> THE PROBLEM: The result should consist solely of the line containing "Image resolution: width=1270" and the lines that follow it below, each reproduced exactly, the last line included.

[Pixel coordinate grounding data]
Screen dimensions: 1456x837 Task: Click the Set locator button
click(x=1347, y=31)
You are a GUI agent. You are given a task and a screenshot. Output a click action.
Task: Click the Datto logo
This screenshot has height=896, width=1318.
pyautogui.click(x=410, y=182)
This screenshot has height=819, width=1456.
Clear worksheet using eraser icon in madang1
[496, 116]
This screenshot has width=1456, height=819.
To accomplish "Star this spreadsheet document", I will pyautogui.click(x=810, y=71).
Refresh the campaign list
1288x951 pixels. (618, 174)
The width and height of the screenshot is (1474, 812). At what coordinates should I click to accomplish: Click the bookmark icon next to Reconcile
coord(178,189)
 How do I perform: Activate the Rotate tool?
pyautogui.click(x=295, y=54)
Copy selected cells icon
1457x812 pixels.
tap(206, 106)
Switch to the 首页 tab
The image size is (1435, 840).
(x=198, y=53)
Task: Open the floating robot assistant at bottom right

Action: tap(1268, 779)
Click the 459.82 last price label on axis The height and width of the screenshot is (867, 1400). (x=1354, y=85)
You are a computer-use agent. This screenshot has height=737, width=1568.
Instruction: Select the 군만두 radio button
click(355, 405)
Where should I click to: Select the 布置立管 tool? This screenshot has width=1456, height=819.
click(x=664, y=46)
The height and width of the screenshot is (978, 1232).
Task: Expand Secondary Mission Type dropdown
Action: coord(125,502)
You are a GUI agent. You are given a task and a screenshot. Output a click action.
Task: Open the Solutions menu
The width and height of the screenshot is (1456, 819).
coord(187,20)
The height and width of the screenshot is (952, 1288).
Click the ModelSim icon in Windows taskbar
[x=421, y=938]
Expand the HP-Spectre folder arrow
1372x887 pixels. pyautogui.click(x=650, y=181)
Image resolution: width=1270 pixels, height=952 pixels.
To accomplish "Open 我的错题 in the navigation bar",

> OUTPUT FOR THIS TASK:
Image resolution: width=1270 pixels, height=952 pixels.
To accomplish "Open 我的错题 in the navigation bar",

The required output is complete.